#### Reading passage:
####

Boost logo

Boost :

From: Peter Bindels (dascandy_at_[hidden])
Date: 2006-09-17 16:05:53


On 17/09/06, loufoque <mathias.gaunard_at_[hidden]> wrote:
> Peter Bindels wrote :
>
> > That's not entirely accurate. UTF-8 is Latin-centric, so that all
> > latin texts can be processed in linear time, taking longer for the
> > rest.
>
> Huh?
> Not really.
> All non ASCII characters, including latin ones, require more than one
> byte per character.

Ok, I'll come back on Latin, I intended to say, the Latin-section
represented in ASCII-7.

> > UTF-16 is common-centric, in that it works efficiently for all
> > common texts in all common scriptures, except for a few. Choosing
> > UTF-8 over UTF-16 would make the implementation (and accompanying
> > software) slow in all parts of the world that aren't solely using
> > Latin characters.
>
> I doubt the overhead is really noticeable.
> UTF-16 just makes validation and iteration a little simpler.

Indexing in UTF32 is trivial. Indexing in UTF16 is fairly trivial, and
by the definition of the boundary between the base UTF-16 plane and
the higher plane you should treat all characters >0xFFFF (encoded with
two entries) as very irregular. You could then keep an array of
indexes where these characters appear in your string (adding a slight
bit to the overhead) making overhead constant-time except for the
occurrences of those characters. You cannot add this technique to
UTF-8 texts because non-7-bit characters are a lot more common.

####

#### Information provided:
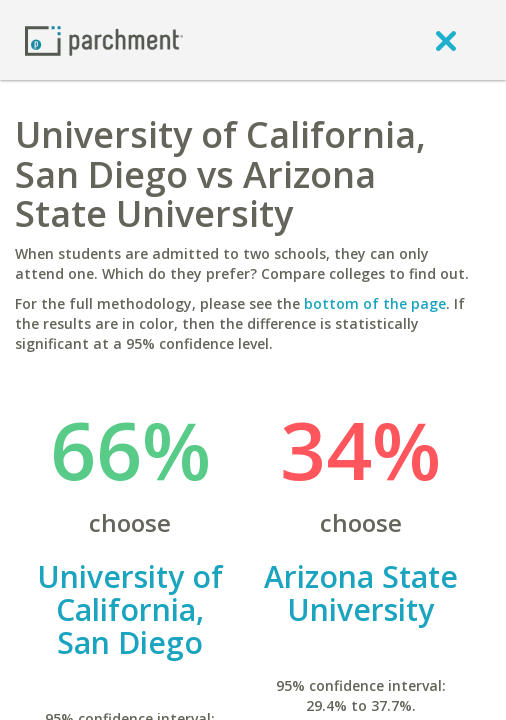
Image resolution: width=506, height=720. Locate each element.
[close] (446, 40)
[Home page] (104, 39)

####

#### Actions to take:
A: Answer these from the UTF-8 versus UTF-16 thread:
(i) Which characters does loufoque say need more than one byte each in UTF-8?
(ii) What does loufoque say UTF-16 makes a little simpler?
(iii) Why can't the array-of-indexes technique be used with UTF-8 texts?
B: Pick up the UTF-8 versus UTF-16 thread and carry it on from its last sentence.

#### Solved tasks:
A:
(i) All non-ASCII characters, including Latin ones.
(ii) Validation and iteration.
(iii) Non-7-bit characters are a lot more common in UTF-8 texts.

B:
Add to that that UTF-8 2-byte encoding only supports 13-bit entries.
That means that all characters from 0x2000...0xD7FF and
0xE000...0xFFFC use a byte more than they would in UTF-16. I checked
this, this includes about all of Asia, in particular including all
common Japanese and Chinese characters, as well as a number of Latin
extended characters. You can see the ranges of unicode characters in
the filenames of the links at:
http://www.unicode.org/charts/

> UTF-32 allows random access but that's rather useless since you need to
> iterate over the string anyway to handle combining characters.

That's a point I hadn't thought of. In that case, what advantages does
UTF-32 hold over any of the other two?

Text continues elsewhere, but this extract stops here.